Alex nodded. “Okay, I guess.”

“Will you be in touch with Felicity over the summer?” Vorondur asked.

Alex blinked at the sudden change of topic. “Yeah, actually we will. She’s got her laptop with her and she warned me that she might not always be somewhere where there’s wireless and internet might be dodgy, but she would email me whenever she could and she made me promise to email her back.”

“Doesn’t sound like someone who wants nothing to do with you,” Vorondur pointed out.

“People say things they don’t really mean so as not to hurt the other person’s feelings,” Alex offered.

“Who suggested keeping in contact via email?” Vorondur asked.

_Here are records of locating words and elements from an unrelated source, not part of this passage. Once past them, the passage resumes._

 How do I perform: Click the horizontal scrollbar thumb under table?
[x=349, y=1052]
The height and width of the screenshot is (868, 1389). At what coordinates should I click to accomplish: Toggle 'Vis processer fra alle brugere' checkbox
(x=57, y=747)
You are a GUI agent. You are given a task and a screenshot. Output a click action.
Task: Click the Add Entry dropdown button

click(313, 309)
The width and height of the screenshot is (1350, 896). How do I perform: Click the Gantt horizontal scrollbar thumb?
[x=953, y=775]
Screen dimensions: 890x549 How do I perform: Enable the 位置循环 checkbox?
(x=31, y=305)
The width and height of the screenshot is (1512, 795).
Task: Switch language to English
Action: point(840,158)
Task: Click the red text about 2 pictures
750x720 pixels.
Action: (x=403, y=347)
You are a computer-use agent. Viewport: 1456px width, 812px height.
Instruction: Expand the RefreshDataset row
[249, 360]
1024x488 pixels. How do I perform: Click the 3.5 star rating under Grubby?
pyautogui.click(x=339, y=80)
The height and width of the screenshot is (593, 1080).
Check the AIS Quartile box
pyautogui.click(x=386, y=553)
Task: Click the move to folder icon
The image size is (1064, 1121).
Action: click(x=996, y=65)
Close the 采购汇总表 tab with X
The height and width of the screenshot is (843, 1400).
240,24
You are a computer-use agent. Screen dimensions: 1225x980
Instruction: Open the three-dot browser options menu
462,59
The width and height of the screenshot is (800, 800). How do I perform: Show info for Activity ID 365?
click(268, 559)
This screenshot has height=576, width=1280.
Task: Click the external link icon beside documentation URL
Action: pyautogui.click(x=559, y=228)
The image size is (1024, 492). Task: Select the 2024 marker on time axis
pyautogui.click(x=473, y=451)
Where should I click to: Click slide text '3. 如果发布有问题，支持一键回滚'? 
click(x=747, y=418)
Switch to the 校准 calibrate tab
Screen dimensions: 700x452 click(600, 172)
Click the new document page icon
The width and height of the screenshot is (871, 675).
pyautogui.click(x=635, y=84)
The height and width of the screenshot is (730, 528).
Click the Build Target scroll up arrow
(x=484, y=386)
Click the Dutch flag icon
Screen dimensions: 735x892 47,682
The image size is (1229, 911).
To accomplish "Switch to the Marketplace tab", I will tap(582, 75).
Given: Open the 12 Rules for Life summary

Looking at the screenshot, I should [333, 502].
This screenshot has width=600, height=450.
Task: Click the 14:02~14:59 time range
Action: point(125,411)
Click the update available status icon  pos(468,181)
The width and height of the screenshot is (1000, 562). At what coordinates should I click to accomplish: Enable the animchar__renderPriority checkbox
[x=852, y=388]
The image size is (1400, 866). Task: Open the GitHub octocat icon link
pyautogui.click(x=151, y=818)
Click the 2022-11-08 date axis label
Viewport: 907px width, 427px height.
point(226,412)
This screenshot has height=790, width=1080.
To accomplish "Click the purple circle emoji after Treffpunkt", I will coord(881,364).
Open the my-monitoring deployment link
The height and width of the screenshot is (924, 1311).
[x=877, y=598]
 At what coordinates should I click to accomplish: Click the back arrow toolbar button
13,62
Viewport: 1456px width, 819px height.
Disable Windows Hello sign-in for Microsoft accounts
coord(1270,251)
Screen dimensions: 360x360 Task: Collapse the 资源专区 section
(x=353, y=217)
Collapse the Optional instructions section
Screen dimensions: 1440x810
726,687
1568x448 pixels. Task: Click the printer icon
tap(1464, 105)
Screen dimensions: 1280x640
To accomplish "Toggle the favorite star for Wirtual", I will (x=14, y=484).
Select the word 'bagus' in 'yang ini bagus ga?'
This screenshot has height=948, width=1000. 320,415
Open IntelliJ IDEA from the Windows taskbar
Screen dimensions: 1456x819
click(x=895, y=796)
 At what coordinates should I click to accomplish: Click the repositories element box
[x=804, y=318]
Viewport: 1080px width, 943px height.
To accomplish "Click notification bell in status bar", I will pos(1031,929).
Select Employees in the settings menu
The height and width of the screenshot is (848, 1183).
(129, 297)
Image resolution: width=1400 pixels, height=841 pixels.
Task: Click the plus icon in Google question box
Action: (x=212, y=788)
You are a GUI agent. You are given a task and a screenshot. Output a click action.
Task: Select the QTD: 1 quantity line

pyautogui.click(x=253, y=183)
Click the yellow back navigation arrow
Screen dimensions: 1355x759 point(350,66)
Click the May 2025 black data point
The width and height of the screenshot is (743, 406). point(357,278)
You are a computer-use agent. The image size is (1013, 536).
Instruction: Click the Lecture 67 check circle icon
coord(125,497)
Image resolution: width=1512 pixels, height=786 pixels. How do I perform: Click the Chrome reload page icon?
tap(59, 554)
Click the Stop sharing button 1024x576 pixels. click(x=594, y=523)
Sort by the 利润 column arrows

“Uh… actually it was Felicity.”

“I see.”

“What do you see?” Alex demanded.

“That our time is up,” Vorondur said briskly, standing and Alex did the same. “Now you have my number and my email address. If at any time you feel you need to talk to me, call, day or night. I mean that literally, Alex. You are not released from my care. You’re only temporarily not under direct medical supervision. I want you to enjoy yourself in Fairbanks. Relax. Have fun. Gwyn and Gareth will be there so you already have two friends to rely on. I highly recommend that you join them in their SCA events even if you just go as a spectator.”

Alex nodded. “Okay.” His demeanor became suddenly shy. “It’s going to be so weird.”

“I know,” Vorondur said sympathetically. “But I think you will find that you’ll be able to slip into the role of student without too much trouble, and unlike other times, this time you can just be yourself. You don’t have to pretend as you had to when you first came to Elf Academy.”

Alex grinned. “That was so embarrassing. I did everything wrong. You’d think I’d never been to spy school or something.”

Vorondur laughed. “Well, we now know why. Safe trip, Alex, and have a great summer. We’ll see you in July, then. I’ll see you out.” With that he escorted the Mortal to the front door, then, after seeing him out, returned to his office to finish up his notes on the session. He opened up the file on Alex and reread what he’d been working on.

“…Felicity Cohen. From the way Alex speaks of her, it is clear that he’s smitten. It will be interesting to see how this relationship progresses. I am concerned by his continual need for reassurance that he is not evil. I think the things he has done will always haunt him, but I hope, with time and patience, I will be able to help him put that past where it belongs and have him focus on the future instead, a future with Felicity. The boy deserves some happiness in his life.”

Vorondur sat back to ponder the things that had been said and not said this last hour with the young Man.

“Ron,” he heard Holly call from the kitchen. “Dinner’s almost on. You can play psychiatrist later. Come set the table.”

Vorondur grinned as he closed down the file, put his laptop in sleep mode and went to do his wife’s bidding.